Analysis of digital elevation models (DEMs)
https://xdem.readthedocs.io/
MIT License
143 stars 41 forks source link

[POC]: Nan padding for statistics when the blockwise coregistration fails on certain subdivisions #604

Open quinto-clara opened 2 weeks ago

quinto-clara commented 2 weeks ago

Context

The purpose of this ticket is to implement a failure indication in the returns of the blockwise function regarding the statistics. However, data storage does not seem to be intuitive, which is why we will include a code exploration phase in this ticket.

Study

Implementation

  1. Code Modification:

    We will modify the section of the code where the statistics are collected. For points that fail (i.e., those not present in chunk_meta), we will store NaN values for the relevant statistics.

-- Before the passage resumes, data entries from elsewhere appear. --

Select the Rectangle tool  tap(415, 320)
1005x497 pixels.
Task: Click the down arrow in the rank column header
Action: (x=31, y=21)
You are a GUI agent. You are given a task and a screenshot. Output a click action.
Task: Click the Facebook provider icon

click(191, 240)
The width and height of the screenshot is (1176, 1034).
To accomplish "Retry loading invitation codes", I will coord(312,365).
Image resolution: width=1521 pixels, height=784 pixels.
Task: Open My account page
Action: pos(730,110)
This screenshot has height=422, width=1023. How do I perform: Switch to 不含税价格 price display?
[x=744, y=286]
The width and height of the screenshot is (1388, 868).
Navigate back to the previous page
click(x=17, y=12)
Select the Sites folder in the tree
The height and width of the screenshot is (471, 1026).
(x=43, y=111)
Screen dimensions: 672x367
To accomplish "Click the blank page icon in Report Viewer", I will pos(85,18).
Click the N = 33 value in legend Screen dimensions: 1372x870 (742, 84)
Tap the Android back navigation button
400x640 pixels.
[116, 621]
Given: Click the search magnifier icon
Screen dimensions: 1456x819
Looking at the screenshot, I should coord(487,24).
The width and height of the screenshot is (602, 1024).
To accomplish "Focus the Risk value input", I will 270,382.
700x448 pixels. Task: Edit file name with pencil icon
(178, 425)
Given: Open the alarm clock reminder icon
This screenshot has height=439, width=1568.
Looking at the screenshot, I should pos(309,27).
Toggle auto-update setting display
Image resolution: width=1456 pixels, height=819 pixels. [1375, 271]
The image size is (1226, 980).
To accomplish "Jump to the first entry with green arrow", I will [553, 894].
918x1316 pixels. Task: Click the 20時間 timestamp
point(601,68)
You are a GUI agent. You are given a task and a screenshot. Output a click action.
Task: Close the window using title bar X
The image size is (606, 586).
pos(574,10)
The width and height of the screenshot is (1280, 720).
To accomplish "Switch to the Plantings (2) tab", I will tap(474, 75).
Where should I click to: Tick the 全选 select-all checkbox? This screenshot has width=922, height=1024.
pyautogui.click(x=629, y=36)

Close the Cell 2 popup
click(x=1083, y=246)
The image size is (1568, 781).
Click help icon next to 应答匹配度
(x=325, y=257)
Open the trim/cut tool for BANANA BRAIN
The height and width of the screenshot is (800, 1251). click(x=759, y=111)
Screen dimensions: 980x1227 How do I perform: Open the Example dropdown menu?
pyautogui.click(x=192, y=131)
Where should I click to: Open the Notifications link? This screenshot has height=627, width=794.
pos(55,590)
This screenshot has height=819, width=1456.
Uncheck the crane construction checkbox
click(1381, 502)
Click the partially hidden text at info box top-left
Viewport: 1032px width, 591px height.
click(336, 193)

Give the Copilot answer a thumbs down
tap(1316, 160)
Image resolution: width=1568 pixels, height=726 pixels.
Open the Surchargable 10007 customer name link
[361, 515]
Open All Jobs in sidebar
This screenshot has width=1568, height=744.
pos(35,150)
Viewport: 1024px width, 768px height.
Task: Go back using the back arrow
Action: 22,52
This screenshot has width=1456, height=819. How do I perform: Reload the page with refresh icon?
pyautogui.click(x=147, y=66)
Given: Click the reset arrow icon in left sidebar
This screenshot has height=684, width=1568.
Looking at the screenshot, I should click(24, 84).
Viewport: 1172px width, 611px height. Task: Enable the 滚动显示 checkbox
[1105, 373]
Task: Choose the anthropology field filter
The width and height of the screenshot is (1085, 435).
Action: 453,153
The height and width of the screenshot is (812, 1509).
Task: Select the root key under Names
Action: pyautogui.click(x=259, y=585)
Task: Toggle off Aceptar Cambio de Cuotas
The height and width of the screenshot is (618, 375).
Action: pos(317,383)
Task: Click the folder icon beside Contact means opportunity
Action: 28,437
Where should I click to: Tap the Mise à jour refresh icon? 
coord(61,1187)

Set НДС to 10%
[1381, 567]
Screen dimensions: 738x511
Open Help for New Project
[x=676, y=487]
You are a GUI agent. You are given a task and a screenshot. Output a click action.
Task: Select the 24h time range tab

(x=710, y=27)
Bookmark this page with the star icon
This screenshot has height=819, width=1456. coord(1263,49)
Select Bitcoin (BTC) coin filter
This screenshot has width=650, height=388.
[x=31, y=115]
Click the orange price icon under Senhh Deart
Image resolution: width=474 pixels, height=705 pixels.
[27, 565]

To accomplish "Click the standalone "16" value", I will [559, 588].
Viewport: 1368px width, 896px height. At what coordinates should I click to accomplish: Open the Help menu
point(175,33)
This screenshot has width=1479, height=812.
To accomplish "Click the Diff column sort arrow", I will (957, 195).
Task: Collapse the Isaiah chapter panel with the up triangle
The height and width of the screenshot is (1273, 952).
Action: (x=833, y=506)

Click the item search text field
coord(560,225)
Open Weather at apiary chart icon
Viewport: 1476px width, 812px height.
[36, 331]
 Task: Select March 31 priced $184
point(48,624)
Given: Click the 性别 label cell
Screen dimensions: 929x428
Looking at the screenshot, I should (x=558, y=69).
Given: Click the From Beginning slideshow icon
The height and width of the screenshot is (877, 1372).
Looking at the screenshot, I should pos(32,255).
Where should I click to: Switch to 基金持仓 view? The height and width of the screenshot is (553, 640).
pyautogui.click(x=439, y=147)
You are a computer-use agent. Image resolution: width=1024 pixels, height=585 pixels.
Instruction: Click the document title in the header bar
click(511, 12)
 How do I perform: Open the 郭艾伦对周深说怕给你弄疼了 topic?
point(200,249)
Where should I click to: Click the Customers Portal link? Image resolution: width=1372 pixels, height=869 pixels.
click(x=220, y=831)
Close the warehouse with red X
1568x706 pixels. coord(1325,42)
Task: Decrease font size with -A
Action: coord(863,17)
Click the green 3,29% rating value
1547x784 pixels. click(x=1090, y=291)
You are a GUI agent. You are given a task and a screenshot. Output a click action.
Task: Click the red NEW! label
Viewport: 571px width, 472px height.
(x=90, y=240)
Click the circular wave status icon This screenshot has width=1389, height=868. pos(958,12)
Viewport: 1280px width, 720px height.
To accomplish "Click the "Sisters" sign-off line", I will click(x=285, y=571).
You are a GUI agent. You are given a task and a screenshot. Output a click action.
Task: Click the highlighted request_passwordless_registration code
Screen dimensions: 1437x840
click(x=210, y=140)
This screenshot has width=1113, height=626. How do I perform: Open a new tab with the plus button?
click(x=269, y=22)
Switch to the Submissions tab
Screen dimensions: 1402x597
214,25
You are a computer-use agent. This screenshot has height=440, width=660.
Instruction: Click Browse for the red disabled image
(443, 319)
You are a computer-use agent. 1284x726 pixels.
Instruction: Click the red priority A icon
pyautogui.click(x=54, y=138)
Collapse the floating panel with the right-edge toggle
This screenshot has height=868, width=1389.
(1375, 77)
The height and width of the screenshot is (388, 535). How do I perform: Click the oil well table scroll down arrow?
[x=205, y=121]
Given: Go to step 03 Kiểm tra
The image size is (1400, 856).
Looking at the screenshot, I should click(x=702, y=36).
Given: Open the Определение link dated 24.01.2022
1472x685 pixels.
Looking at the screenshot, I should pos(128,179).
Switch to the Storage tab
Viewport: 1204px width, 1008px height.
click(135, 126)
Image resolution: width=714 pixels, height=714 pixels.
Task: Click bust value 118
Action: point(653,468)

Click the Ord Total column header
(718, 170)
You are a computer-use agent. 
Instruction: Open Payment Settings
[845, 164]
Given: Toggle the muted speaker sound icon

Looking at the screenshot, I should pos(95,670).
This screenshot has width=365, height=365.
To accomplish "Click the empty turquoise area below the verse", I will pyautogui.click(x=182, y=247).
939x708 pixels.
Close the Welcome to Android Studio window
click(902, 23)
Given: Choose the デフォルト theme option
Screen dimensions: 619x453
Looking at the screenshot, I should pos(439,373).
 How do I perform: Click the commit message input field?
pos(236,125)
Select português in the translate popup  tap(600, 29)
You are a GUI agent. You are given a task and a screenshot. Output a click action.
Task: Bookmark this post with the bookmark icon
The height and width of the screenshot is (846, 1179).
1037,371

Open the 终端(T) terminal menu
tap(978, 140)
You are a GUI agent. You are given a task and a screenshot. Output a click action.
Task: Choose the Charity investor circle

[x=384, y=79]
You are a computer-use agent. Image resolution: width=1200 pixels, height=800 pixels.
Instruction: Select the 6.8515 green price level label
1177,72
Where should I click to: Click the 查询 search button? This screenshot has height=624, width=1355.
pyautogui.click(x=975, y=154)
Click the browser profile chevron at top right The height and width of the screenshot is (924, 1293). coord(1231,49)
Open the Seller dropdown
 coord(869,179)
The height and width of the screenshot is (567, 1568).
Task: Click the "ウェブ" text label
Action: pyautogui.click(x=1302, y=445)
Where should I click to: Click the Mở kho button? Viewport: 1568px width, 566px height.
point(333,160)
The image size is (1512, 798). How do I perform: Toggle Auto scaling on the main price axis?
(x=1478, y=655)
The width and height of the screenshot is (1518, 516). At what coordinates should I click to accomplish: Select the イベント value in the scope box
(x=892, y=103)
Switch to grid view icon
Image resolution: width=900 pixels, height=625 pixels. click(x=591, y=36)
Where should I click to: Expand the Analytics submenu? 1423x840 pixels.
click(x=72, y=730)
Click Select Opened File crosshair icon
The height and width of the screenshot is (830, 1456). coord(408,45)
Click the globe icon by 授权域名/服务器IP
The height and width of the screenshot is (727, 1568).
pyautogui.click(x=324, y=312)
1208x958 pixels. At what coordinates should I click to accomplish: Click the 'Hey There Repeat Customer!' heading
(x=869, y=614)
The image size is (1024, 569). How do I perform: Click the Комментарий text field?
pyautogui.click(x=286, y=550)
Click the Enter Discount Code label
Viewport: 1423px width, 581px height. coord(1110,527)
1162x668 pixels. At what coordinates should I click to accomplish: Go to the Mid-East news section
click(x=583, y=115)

    Here is the modified code:

            for i in range(self.subdivision):
            if i not in chunk_meta:
                statistics.append(
                    {
                        "center_x": np.nan,
                        "center_y": np.nan,
                        "center_z": np.nan,
                        "x_off": np.nan,
                        "y_off": np.nan,
                        "z_off": np.nan,
                        "inlier_count": np.nan,
                        "nmad": np.nan,
                        "median": np.nan,
                    }
                )
            else:
                statistics.append(
                    {
                        "center_x": points[cpt_in_chunk, 0, 0],
                        "center_y": points[cpt_in_chunk, 1, 0],
                        "center_z": points[cpt_in_chunk, 2, 0],
                        "x_off": points[cpt_in_chunk, 0, 1] - points[cpt_in_chunk, 0, 0],
                        "y_off": points[cpt_in_chunk, 1, 1] - points[cpt_in_chunk, 1, 0],
                        "z_off": points[cpt_in_chunk, 2, 1] - points[cpt_in_chunk, 2, 0],
                        "inlier_count": chunk_meta[i]["inlier_count"],
                        "nmad": chunk_meta[i]["nmad"],
                        "median": chunk_meta[i]["median"],
                    }
                )
                cpt_in_chunk +=1

Tests

  1. Unit Tests:

    • Write tests to verify that, for a point that fails (i.e., not present in chunk_meta), the values inlier_count, nmad, and median return NaN.
    • Test the case where all points succeed to ensure that values are correctly retrieved from chunk_meta.
  2. Integration Tests:

    • Test the functionality of the blockwise function as a whole to ensure that there are no regressions in other parts of the code.
    • Verify that the overall statistics are calculated correctly and that it is possible to handle NaN values without causing errors.

Documentation

/ estimation 5d

rhugonnet commented 5 days ago

OK! For the "Tests" section: we could also verify that apply() running on a chunk with NaNs saved in fit() indeed does not apply any transformation.

Another point: I am not sure that the current implementation of BlockwiseCoreg runs for a coregistration method other than a translation (as its implementation precedes those). A rotation like ICP or any BiasCorr method might make it fail. It would be nice to quickly double-check that (which is a simple as adding other methods to this list in the tests here: https://github.com/GlacioHack/xdem/blob/595acb9bf2ba150232cf161fc09f8747c84b5602/tests/test_coreg/test_base.py#L865

If it does not work, we could verify if the new structure or a slight change in structure would allow all types of methods to run (it's a slightly different topic, it may be independent if we only modify the statistics here, but could be slightly entangled too)... :thinking:

And, in any case, if these methods are not supported, we should temporarily add a NotImplementedError during BlockwiseCoreg.__init__ for those methods. I might do that quick test + error raising in a separate PR if I find the time later this week.